Jaime interpôs-se entre os dois.

– Guarde a espada, sor.

Sor Loras rodeou-o.

– Será tão covarde quanto assassina, Brienne? Terá sido por isso que fugiu, com o sangue dele em suas mãos? Desembainhe a espada, mulher!

– É melhor ter esperança que ela não o faça. – Jaime voltou a bloquear o caminho dele. – Senão é provável que seja seu o cadáver que levaremos daqui. A garota é tão forte quanto Sandor Clegane, embora não seja tão bonita.

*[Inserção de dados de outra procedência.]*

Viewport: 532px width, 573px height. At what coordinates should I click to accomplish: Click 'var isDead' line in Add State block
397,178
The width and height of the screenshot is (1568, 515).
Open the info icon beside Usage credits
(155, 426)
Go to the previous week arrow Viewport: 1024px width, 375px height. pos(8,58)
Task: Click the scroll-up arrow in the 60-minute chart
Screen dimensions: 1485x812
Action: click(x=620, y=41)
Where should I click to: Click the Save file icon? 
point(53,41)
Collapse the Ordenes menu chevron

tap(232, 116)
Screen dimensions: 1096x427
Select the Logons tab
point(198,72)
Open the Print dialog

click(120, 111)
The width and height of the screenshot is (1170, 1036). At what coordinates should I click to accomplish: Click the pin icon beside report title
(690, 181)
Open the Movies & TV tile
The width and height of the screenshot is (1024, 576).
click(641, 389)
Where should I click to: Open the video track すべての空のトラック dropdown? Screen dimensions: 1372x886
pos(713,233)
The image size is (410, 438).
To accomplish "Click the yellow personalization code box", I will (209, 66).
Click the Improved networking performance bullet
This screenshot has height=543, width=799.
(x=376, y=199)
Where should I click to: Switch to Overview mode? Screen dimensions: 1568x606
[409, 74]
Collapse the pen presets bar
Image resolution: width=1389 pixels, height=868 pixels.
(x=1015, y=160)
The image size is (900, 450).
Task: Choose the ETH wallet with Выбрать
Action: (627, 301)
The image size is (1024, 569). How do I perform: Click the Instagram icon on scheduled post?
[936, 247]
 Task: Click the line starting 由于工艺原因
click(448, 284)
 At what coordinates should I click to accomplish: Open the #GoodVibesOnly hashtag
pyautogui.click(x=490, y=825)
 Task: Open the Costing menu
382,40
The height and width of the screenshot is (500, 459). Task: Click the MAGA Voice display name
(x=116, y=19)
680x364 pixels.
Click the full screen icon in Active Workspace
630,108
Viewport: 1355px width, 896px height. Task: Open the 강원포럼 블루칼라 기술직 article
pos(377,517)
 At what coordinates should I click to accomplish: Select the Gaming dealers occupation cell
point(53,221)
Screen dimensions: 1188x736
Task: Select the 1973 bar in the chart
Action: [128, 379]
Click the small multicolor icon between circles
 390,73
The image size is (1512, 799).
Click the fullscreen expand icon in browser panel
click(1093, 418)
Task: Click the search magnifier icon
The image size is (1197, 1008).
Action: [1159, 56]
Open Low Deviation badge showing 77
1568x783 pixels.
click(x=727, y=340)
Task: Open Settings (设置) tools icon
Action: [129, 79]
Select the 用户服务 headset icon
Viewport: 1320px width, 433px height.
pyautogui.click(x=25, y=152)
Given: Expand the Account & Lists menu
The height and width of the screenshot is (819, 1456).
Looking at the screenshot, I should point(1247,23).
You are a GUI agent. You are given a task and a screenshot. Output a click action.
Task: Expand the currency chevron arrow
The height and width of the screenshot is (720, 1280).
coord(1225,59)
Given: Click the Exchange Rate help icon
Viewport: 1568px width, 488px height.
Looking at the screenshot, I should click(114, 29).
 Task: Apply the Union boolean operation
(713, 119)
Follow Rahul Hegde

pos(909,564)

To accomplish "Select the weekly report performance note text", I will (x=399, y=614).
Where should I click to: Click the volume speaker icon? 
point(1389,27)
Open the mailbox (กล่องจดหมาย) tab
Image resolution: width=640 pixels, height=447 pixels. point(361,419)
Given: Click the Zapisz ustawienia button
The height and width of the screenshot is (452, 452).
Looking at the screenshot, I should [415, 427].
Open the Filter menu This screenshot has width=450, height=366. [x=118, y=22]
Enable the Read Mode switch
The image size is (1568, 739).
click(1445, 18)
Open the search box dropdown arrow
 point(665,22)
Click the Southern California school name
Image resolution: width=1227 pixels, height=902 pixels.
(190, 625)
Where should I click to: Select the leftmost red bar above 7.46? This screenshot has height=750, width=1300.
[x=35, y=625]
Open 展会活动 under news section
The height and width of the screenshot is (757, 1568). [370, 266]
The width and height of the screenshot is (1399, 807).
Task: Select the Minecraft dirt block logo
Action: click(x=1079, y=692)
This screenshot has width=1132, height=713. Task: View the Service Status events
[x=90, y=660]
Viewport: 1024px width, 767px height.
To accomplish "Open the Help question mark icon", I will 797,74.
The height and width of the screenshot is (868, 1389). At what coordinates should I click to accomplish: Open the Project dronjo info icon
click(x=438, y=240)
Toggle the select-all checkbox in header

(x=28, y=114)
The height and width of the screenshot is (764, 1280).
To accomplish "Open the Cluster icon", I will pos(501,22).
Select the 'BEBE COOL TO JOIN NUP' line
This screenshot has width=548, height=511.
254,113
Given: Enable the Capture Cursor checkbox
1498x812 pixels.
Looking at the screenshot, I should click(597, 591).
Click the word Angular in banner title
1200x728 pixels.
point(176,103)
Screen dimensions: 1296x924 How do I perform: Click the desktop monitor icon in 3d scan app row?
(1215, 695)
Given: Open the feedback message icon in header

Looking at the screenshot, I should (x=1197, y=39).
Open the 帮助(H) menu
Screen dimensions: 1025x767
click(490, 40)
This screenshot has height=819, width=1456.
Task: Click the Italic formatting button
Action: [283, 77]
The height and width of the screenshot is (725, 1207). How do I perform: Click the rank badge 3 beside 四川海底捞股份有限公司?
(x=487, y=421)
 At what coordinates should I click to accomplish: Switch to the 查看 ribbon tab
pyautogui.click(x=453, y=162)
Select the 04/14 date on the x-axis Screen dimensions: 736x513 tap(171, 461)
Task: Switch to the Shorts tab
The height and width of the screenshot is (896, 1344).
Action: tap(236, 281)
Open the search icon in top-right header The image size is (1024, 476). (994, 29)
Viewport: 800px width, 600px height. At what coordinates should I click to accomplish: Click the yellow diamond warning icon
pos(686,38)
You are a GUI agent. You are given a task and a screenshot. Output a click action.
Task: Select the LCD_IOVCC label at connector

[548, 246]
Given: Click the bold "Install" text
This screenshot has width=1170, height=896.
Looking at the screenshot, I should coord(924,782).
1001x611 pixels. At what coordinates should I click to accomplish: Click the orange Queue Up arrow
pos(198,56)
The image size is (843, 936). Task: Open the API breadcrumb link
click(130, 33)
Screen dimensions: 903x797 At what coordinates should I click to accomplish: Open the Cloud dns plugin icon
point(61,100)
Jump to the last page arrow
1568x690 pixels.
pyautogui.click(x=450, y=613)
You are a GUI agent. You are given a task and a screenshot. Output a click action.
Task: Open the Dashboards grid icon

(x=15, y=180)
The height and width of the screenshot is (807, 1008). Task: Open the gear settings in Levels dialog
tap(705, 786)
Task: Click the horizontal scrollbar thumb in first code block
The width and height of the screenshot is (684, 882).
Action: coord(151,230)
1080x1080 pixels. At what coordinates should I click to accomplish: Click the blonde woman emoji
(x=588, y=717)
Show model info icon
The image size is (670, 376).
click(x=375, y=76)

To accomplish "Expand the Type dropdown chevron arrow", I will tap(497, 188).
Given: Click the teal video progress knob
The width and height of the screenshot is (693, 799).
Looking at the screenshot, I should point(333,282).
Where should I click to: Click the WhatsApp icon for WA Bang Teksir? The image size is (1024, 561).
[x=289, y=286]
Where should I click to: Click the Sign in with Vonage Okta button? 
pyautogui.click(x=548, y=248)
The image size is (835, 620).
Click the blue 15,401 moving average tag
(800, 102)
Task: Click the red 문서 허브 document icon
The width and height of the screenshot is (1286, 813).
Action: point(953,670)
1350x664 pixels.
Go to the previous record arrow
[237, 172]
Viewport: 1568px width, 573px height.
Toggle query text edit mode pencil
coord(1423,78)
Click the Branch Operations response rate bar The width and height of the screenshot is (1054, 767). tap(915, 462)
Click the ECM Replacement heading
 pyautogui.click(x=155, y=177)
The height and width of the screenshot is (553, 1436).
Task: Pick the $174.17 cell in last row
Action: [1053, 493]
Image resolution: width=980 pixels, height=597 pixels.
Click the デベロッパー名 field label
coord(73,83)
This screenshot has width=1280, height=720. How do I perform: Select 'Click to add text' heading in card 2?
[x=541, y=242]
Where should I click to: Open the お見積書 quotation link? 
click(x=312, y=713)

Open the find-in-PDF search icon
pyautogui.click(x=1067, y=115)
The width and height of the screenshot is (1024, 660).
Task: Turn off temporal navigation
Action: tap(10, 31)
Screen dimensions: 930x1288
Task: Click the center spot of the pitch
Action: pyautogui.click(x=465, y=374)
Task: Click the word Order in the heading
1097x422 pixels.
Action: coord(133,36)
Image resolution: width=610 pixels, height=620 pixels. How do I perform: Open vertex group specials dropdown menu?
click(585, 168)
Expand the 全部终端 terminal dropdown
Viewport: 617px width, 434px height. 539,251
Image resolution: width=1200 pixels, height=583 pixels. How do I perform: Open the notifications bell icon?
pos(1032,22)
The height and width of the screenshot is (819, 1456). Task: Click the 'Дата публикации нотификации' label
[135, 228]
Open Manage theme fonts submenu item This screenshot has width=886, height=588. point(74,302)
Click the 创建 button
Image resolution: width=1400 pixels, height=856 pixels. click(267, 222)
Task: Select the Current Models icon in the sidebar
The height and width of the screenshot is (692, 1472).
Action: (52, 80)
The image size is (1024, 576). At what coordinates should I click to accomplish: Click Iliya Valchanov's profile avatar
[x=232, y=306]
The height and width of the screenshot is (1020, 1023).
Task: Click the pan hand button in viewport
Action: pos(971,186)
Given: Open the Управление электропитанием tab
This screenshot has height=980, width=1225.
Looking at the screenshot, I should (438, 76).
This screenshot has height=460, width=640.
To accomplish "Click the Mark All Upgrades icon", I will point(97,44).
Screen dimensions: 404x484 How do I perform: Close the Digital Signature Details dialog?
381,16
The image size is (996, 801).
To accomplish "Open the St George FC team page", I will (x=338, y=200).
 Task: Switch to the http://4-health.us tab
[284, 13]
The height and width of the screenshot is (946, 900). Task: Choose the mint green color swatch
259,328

– Isto não lhe diz respeito. – Sor Loras empurrou-o para o lado.

Jaime agarrou o rapaz com a mão boa e obrigou-o a virar-se.

– Eu sou o Senhor Comandante da Guarda Real, seu cachorrinho arrogante. O seu comandante, enquanto usar esse manto branco. E agora embainhe a sua maldita espada, senão vou ter que tirá-la de você e enfiá-la num lugar que nem mesmo Renly encontrou.

O rapaz hesitou durante meio segundo, tempo suficiente para que Sor Balon Swann dissesse:

– Faça o que o Senhor Comandante diz, Loras. – Alguns dos homens de manto dourado puxaram então seu aço, e isso levou alguns dos homens do Forte do Pavor a fazer o mesmo. Magnífico, pensou Jaime, assim que desço do cavalo temos um banho de sangue no pátio.

Sor Loras Tyrell devolveu, com violência, a espada à bainha.

– Não foi assim tão difícil, foi?

– Quero-a presa. – Sor Loras apontou. – Senhora Brienne, acuso-a do assassinato de Lorde Renly Baratheon.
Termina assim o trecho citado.